Christopher G. Hill | Construction Law Musings
I know, you’ve heard this over and over again here at Construction Law Musings: courts in Virginia will interpret a contract strictly and in a manner that gives meaning to its unambiguous terms.
A recent case out of the Eastern District of Virginia federal court, White Oak Power Constructors v. Mitsubishi Hitachi Power Systems, reinforces this point. The basic facts of the case relevant to this discussion and the Court’s opinion are these. Old Dominion Electric Cooperative (ODEC) hired White Oak Power Constructors (White Oak) to build a natural gas power plant. The contract between ODEC and White Oak provided for liquidated damages for delay and also contained a risk of loss provision making ODEC responsible for certain losses or damages due to property damage at the plant. I highly recommend that you read the facts of the case in full to get the details of the terms of these clauses.
Needless to say (or this case wouldn’t be the subject of a construction law blog), the project ran past completion date and liquidated damages were assessed to the tune of more than $50,000,000.00. The delay was alleged to have been caused in substantial part by property damage due to weather, fire, and ice among other causes.
In a creative piece of lawyering, Whlte Oak argued that because the delay was due to property damage, ODEC, and not White Oak, was responsible for any delay related costs (including liquidated damages) that were linked to the property damage. Of course ODEC did not agree.

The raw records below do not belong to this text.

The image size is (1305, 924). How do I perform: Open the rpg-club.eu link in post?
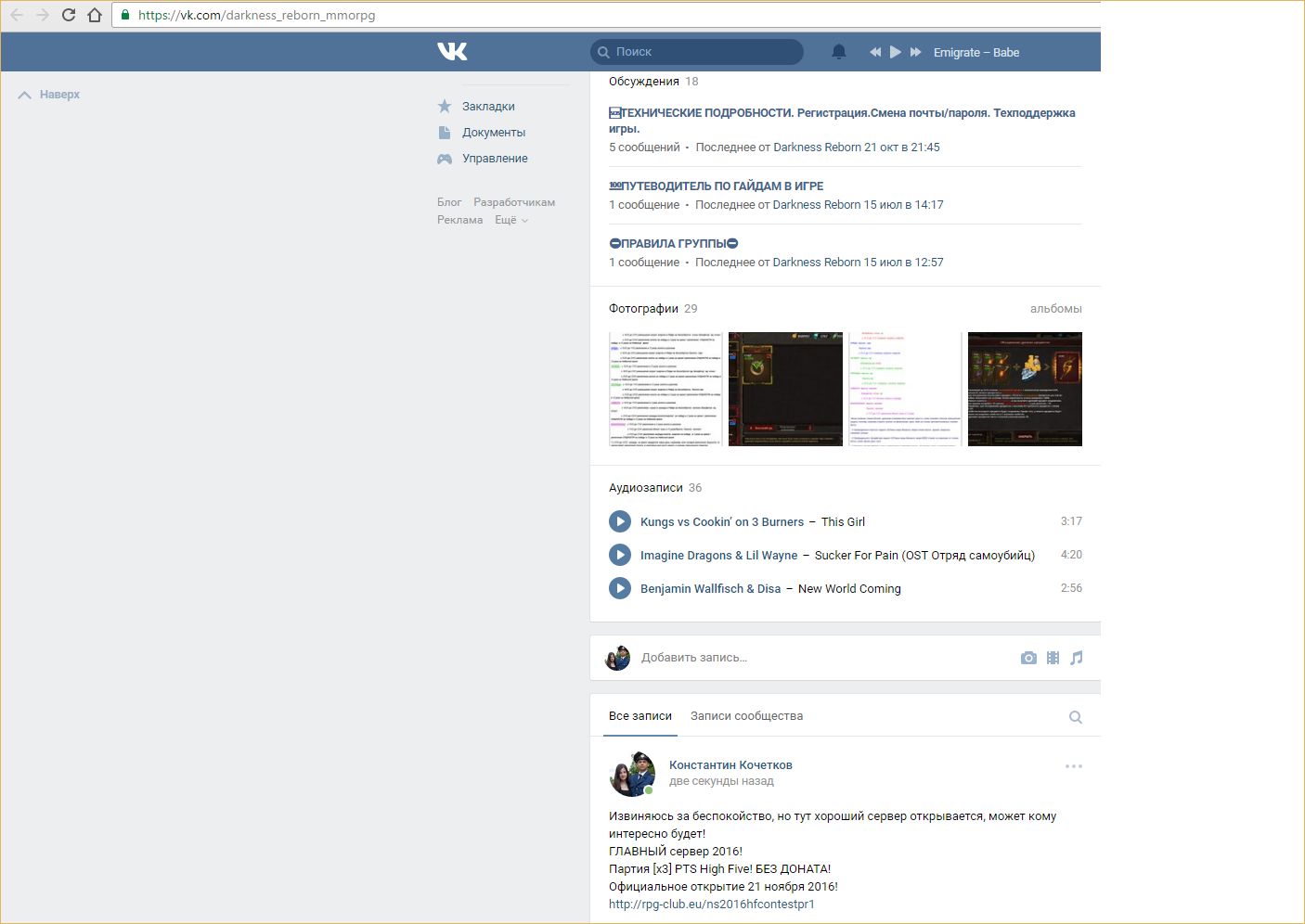tap(711, 905)
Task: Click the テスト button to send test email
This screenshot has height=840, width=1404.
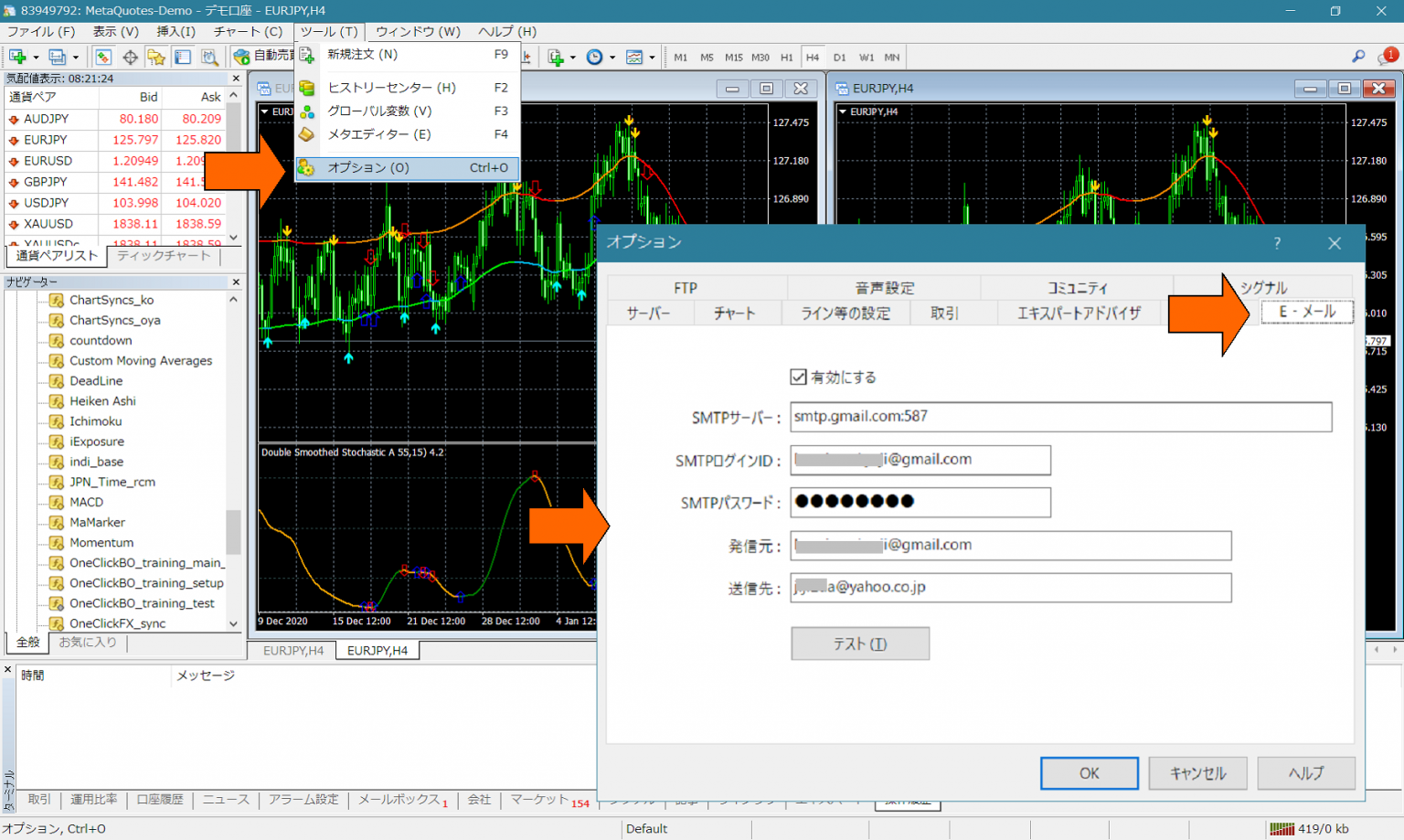Action: click(x=859, y=643)
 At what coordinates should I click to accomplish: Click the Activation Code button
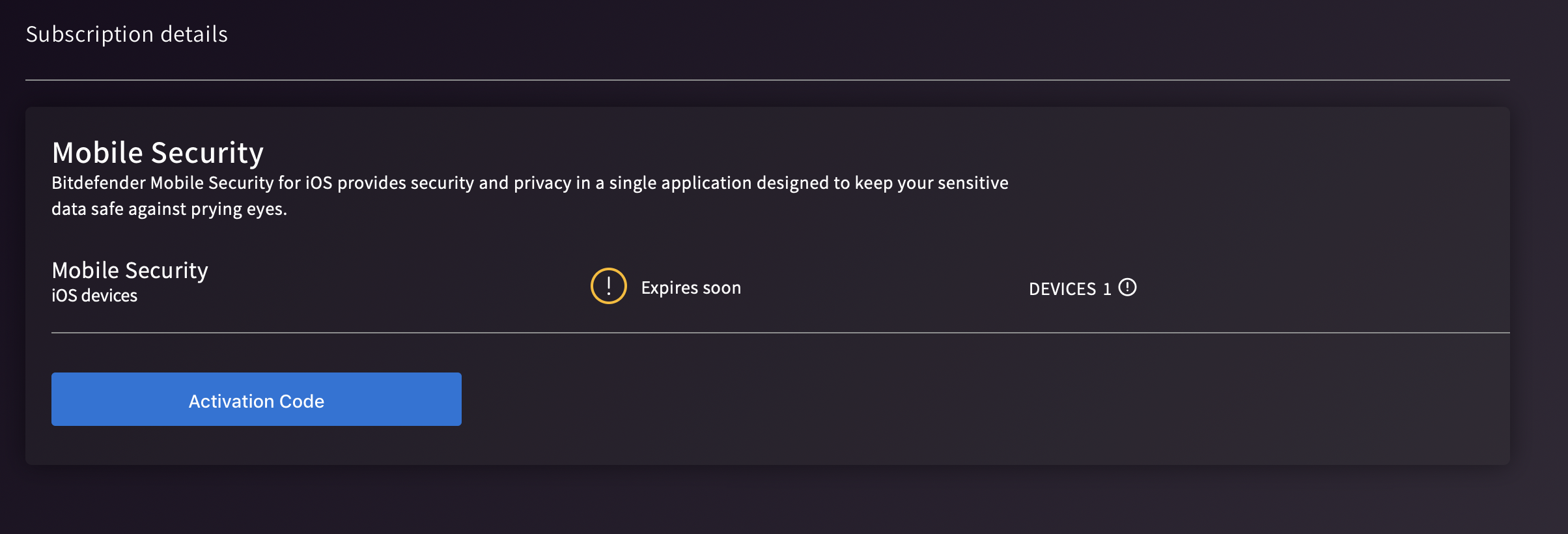(256, 399)
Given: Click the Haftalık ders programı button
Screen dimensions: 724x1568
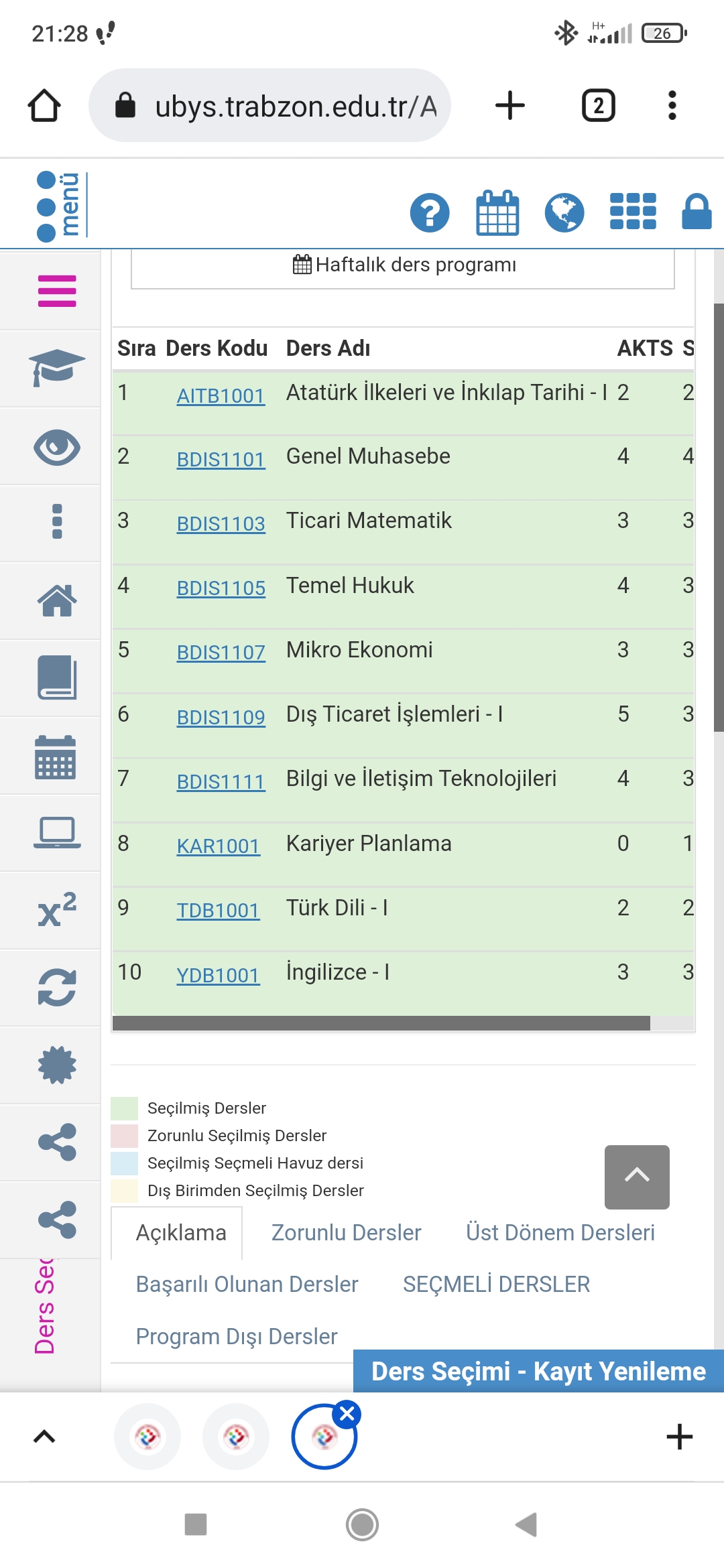Looking at the screenshot, I should click(403, 265).
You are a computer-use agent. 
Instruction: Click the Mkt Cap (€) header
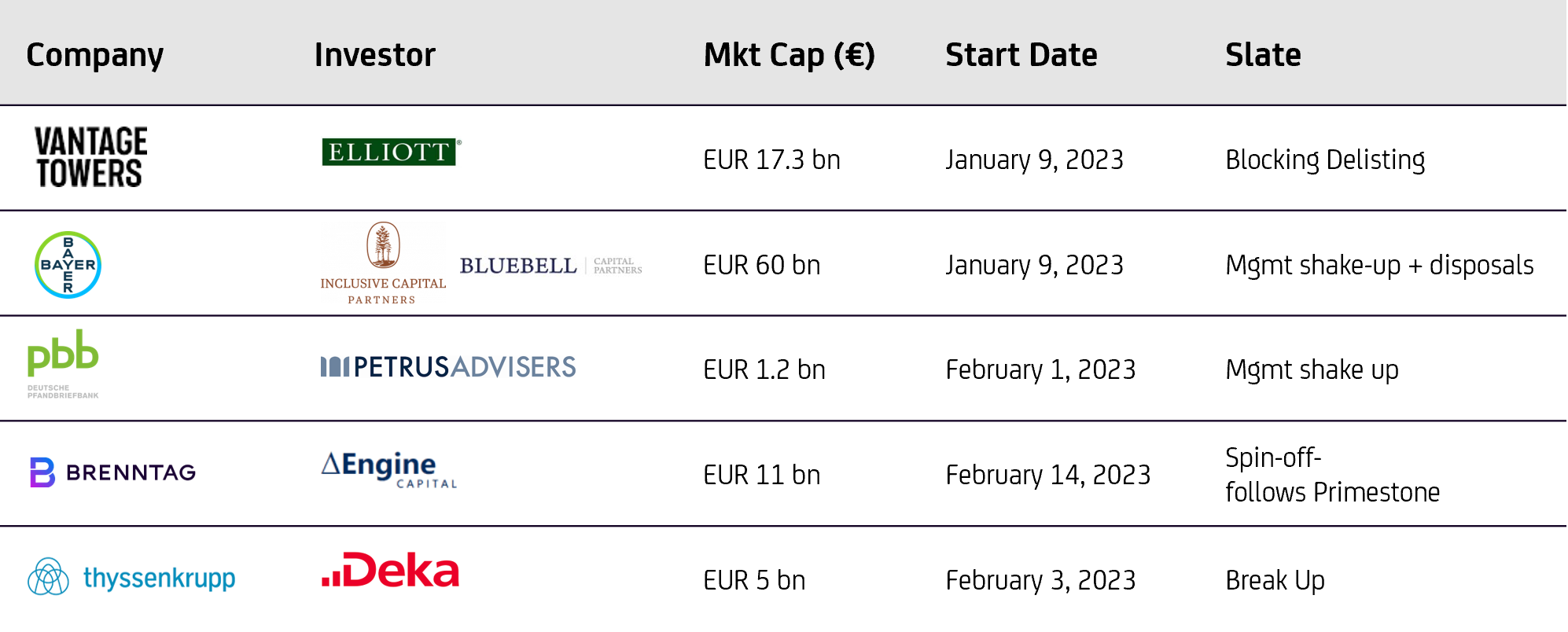pos(789,55)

After going through several cannons of Virginia contract interpretation, the Court determined among other things, that to have a liquidated damages provision in a contract that would then essentially be cancelled out by a risk of loss provision would be absurd. The Court also determined that the context and entirety of the contract rendered White Oak’s argument untenable, stating:
There is only one reasonable interpretation of the risk of loss provision: that Old Dominion’s liability for property damage under the risk of loss provision does not include corresponding “delay-related losses, damages, and costs.” Accordingly, the provision is unambiguous, and the court may enforce its interpretation as a matter of law. Because the language of the contract is unambiguous, the court does not need to consider extrinsic evidence.
In sum, the Court looked at the contract and enforced its unambiguous provisions despite some wonderfully creative arguments from White Oak. This case further cements the maxim that Virginia law will not seek to go beyond the contract where the terms are unambiguous. Further, you should always seek counsel from an experienced construction attorney when analyzing the terms of a construction contract, hopefully prior to entering into that contract.